This collection of essays by Sheila Jasanoff explores how
democratic governments construct public reason, that is, the forms
of evidence and argument used in making state decisions accountable
to citizens. The term public reason as used here is not simply a
matter of deploying principled arguments that respect the norms of
democratic deliberation. Jasanoff investigates what states do in
practice when they claim to be reasoning in the public interest.

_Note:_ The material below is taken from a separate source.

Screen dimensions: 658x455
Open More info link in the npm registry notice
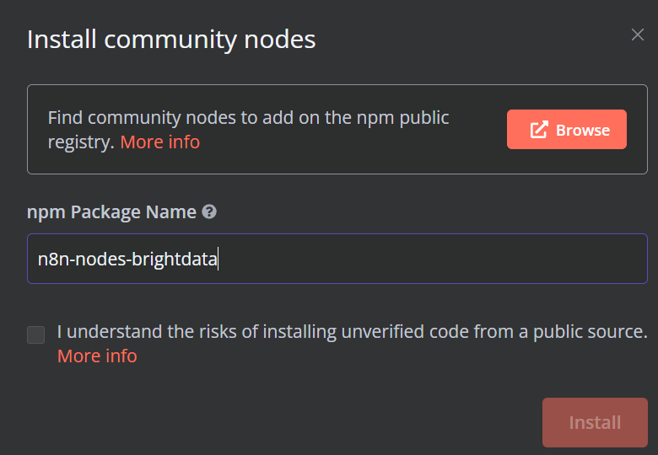(159, 142)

Reason, from this perspective, comprises the institutional
practices, discourses, techniques and instruments through which
governments claim legitimacy in an era of potentially unbounded
risks physical, political, and moral. Those legitimating efforts,
in turn, depend on citizens acceptance of the forms of reasoning
that governments offer. Included here therefore is an inquiry into
the conditions that lead citizens of democratic societies to accept
policy justification as being reasonable. These modes of public
knowing, or civic epistemologies, are integral to the constitution
of contemporary political cultures.
Methodologically, the book is grounded in the field of Science and
Technology Studies (STS). It uses in-depth qualitative studies of
legal and political practices to shed light on divergent
cross-cultural constructions of public reason and the reasoning
political subject. The collection as a whole contributes to
democratic theory, legal studies, comparative politics, geography,
and ethnographies of modernity, as well as STS.